To avoid this overhead, Ethereum needs a mechanism that can precisely identify whether a node will be useful, as early as possible. Such a mechanism requires a way to summarize chain configurations, as well as a way to disseminate said summaries in the network.

This proposal focuses only on the definition of said summary - a generally useful fork identifier - and it's validation rules, allowing it to be embedded into arbitrary network protocols (e.g. discovery ENRs or eth/6x handshakes).

Abstract


There are many public and private Ethereum networks, but the discovery protocol doesn't differentiate between them. The only way to check if a peer is good or bad (same chain or not), is to establish a TCP/IP connection, wrap it with RLPx cryptography, then execute an eth handshake. This is an extreme cost to bear if it turns out that the remote peer is on a different network and it's not even precise enough to differentiate Ethereum and Ethereum Classic. This cost is magnified for small networks, where a lot more trial and errors are needed to find good nodes.

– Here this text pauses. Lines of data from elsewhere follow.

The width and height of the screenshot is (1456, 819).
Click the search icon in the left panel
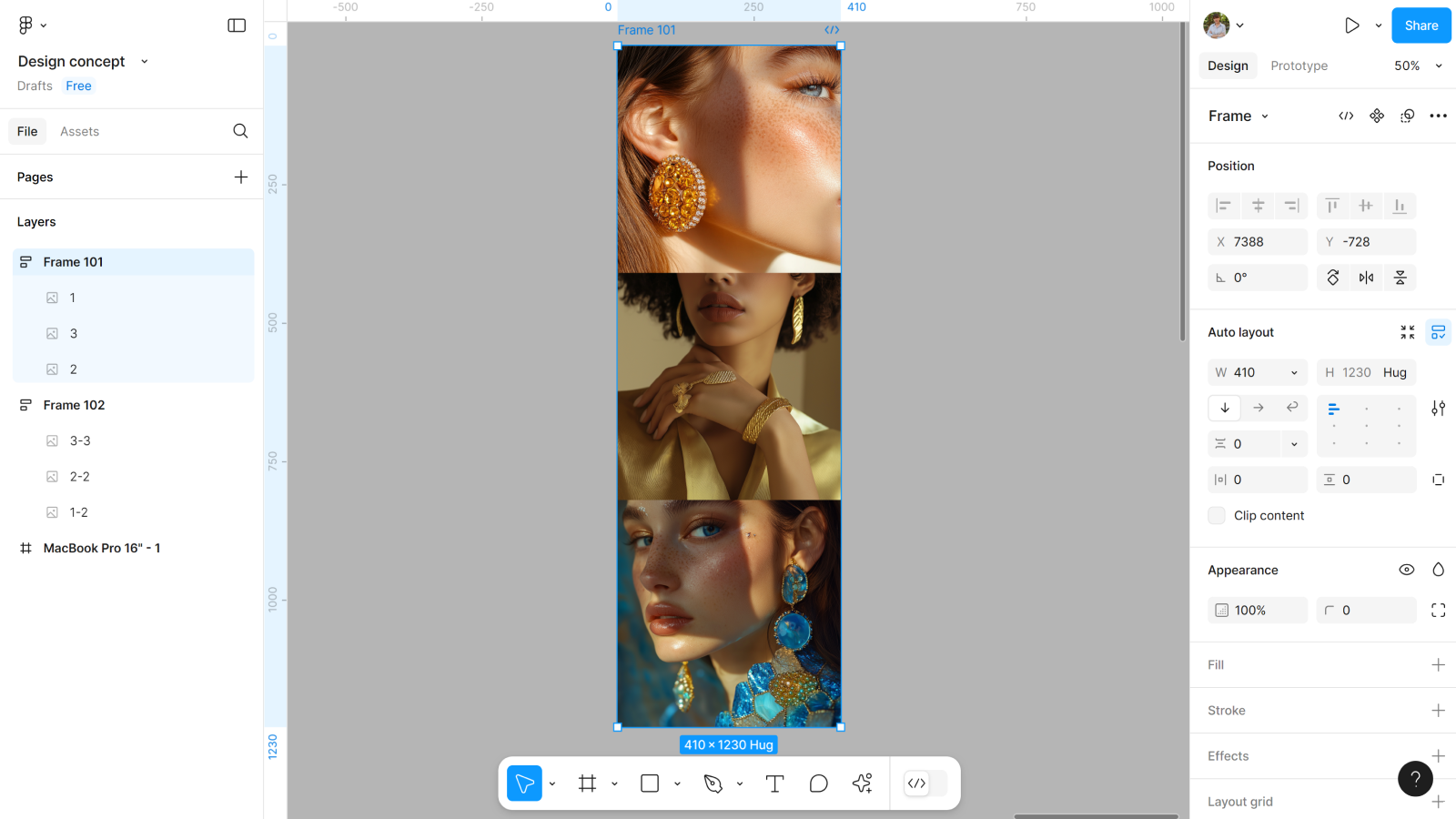point(240,131)
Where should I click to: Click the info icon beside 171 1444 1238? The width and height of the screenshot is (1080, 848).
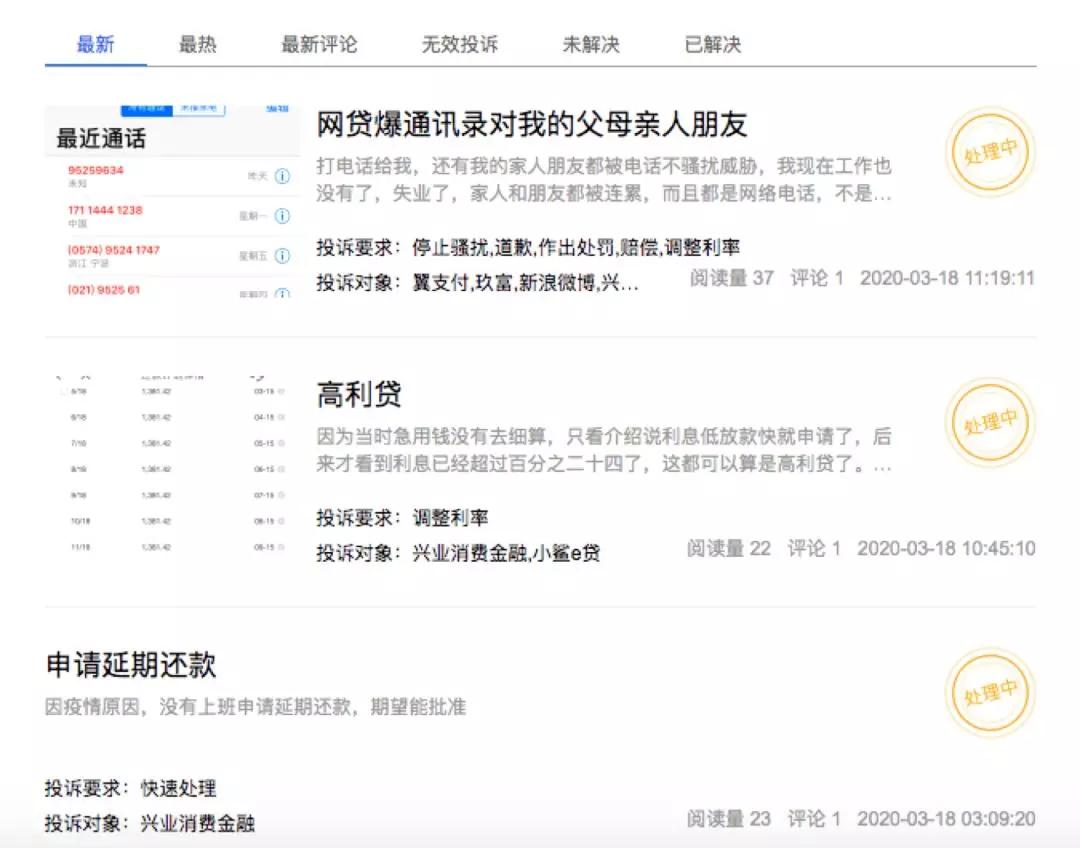282,216
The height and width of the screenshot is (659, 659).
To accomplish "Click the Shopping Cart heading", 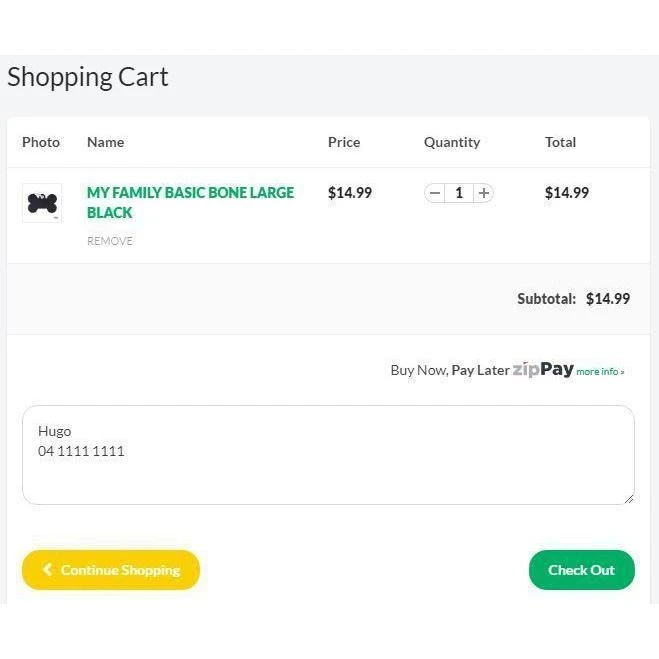I will 88,77.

Even if the peer is on the same chain, during non-controversial consensus upgrades, not everybody updates their nodes in time (developer nodes, leftovers, etc). These stale nodes put a meaningless burden on the peer-to-peer network, since they just latch on to good nodes, but don't accept upgraded blocks. This causes valuable peer slots and bandwidth to be lost until the stale nodes finally update. This is a serious issue for test networks, where leftovers can linger for months.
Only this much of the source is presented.